I should guard against the error in my own closing as carefully as I have pressed it in yours, for there is a way of asserting suspension that is merely certainty wearing humbler clothes. So let me state the position as the discipline requires it to be held, and not a degree more firmly. On the criterion for which I have argued, the edge appears to me the one place a bounded mind may stand without claiming what it cannot see; if that criterion should itself fail under a better account than I can give, I would have to move, and I hope I would. I do not offer the boundary as a new certainty in the old one's chair. I offer it as where the argument has carried me so far, held open to the same revision I have asked of everything else, my own conclusion included.
I will not answer your closing in kind, though I felt its warmth and do not mistake it for a debating tactic. You end with a hand extended from the far side of the edge.
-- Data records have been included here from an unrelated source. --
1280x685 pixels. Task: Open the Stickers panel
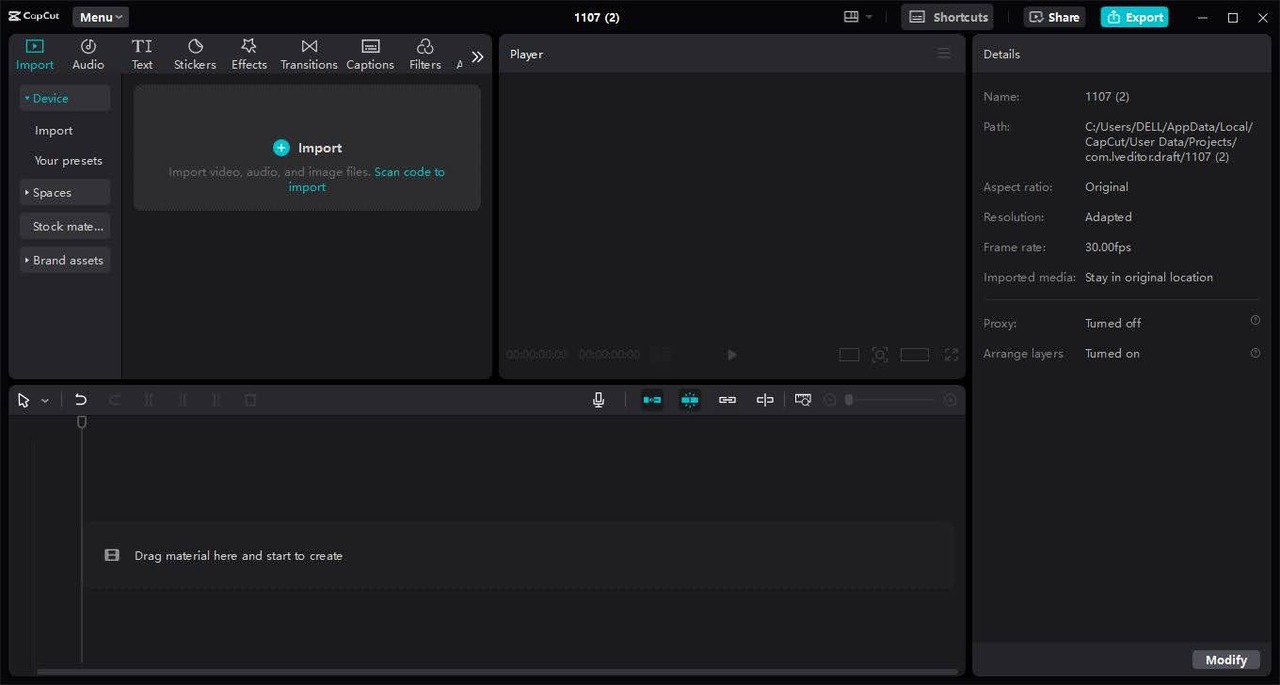pyautogui.click(x=194, y=53)
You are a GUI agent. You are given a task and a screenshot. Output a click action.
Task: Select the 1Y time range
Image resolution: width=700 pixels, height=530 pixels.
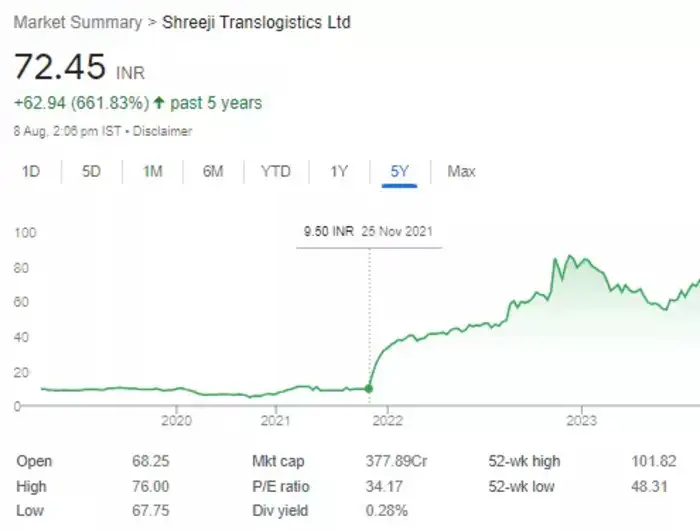(339, 171)
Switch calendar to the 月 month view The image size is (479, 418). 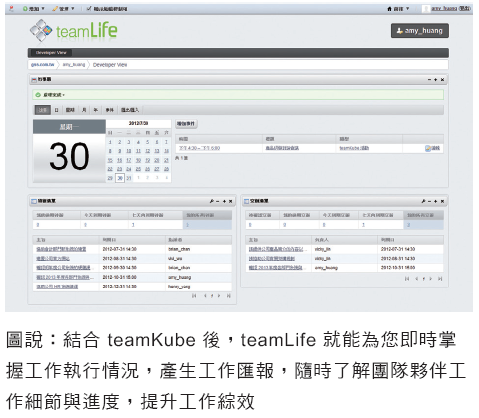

I cannot extend a hand across a boundary that lies past the reach of any bounded mind, and I will not, because to do so would be to commit, in the last paragraph, the exact error I asked you to help me hunt. If there is a hand there, it is on the far side of the horizon, and from this side I cannot tell its warmth from my wish for it. That is not a verdict, and I do not present it as one. It is only as far as one bounded mind has honestly been able to walk. I would read your reply either way, and I hope you will press me again, because you press more honestly than almost anyone I have met on this question. Press me towards whatever you think I have missed. If it is across the edge, show me the bridge I could not find, and if it is short of the edge, show me the floorboard I left in place. Either way I will look.